§ **Exercise details**
Copy out everything from the start of the entries below down to the line that contains "pyautogui.click(x=6, y=234)", both ends included, keeping every line the same. Leave the pictures out of your answer.

** Begin Data for this exercise **

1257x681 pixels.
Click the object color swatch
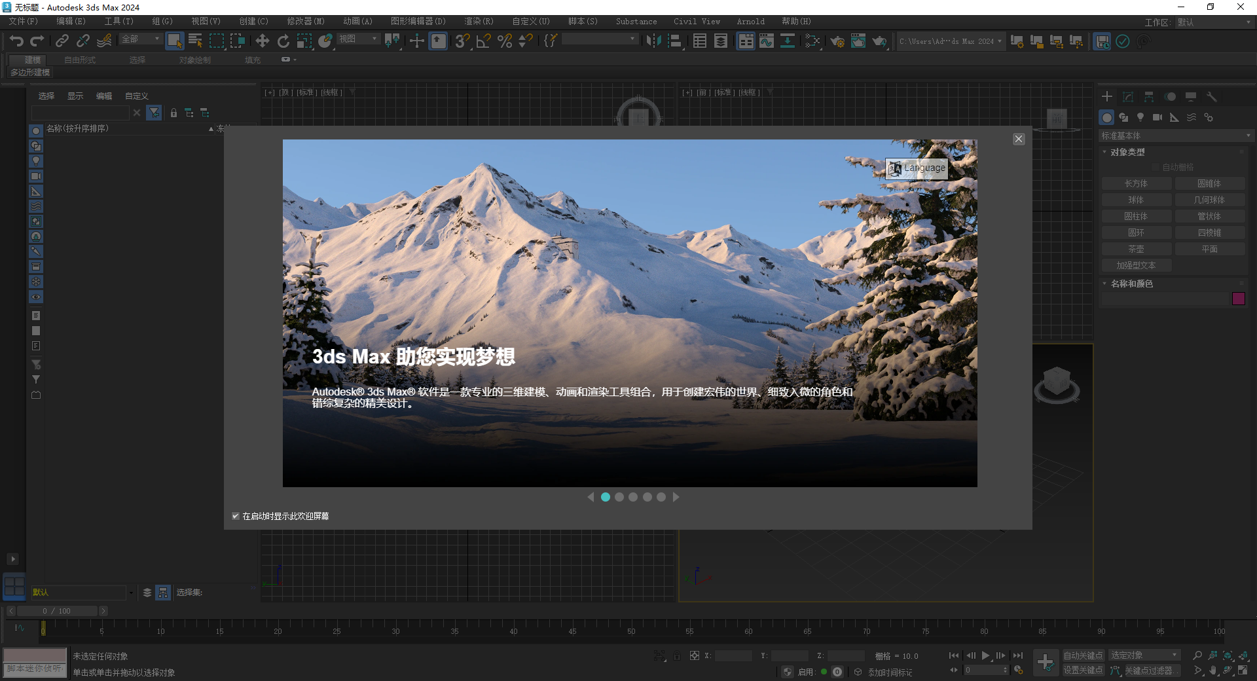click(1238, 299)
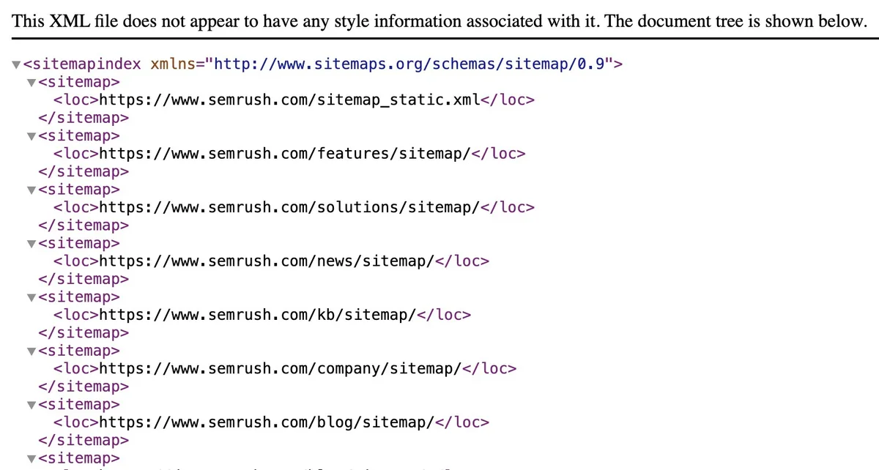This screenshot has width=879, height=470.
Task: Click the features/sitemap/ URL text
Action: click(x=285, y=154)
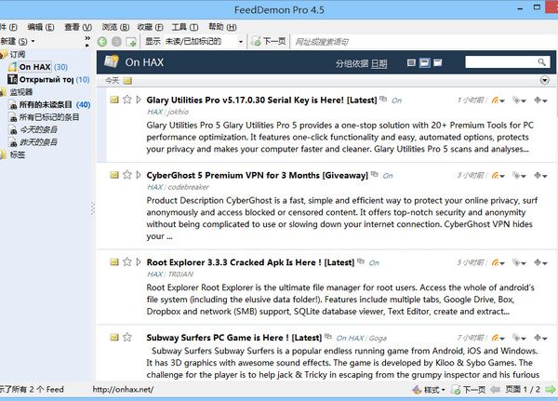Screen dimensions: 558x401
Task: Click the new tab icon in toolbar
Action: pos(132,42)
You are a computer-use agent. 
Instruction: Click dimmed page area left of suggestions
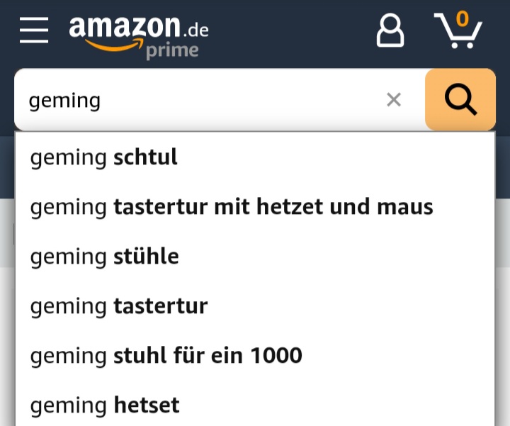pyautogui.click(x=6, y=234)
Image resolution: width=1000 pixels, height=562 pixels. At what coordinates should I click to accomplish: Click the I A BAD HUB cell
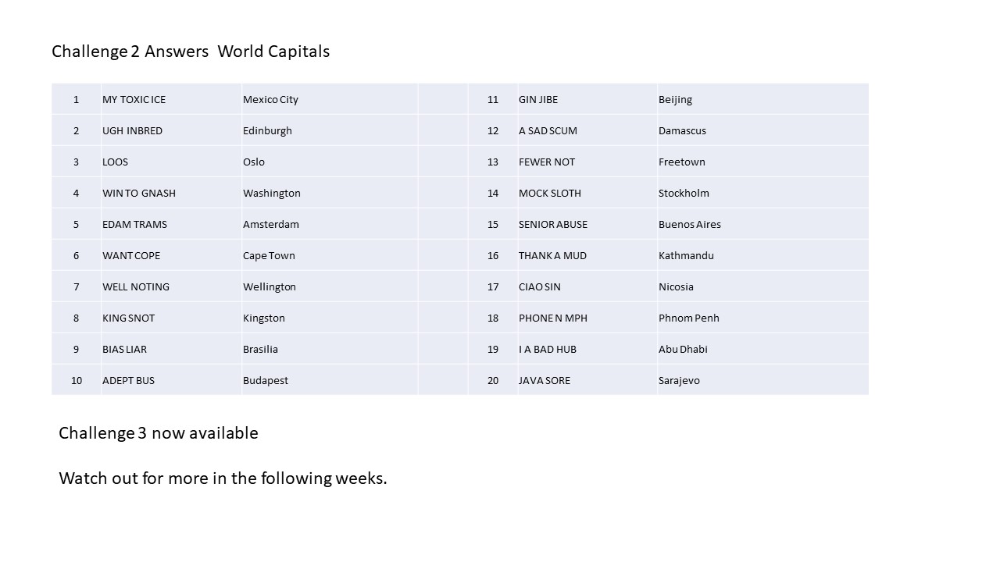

** End Data for this exercise **

§ **Answer in full**
1257x681 pixels.
Click the object color swatch
click(1238, 299)
This screenshot has width=879, height=470.
Task: Click the features/sitemap/ URL text
Action: click(x=285, y=154)
Screen dimensions: 558x401
Task: Click the new tab icon in toolbar
Action: pos(132,42)
You are a computer-use agent. 
Instruction: Click dimmed page area left of suggestions
pyautogui.click(x=6, y=234)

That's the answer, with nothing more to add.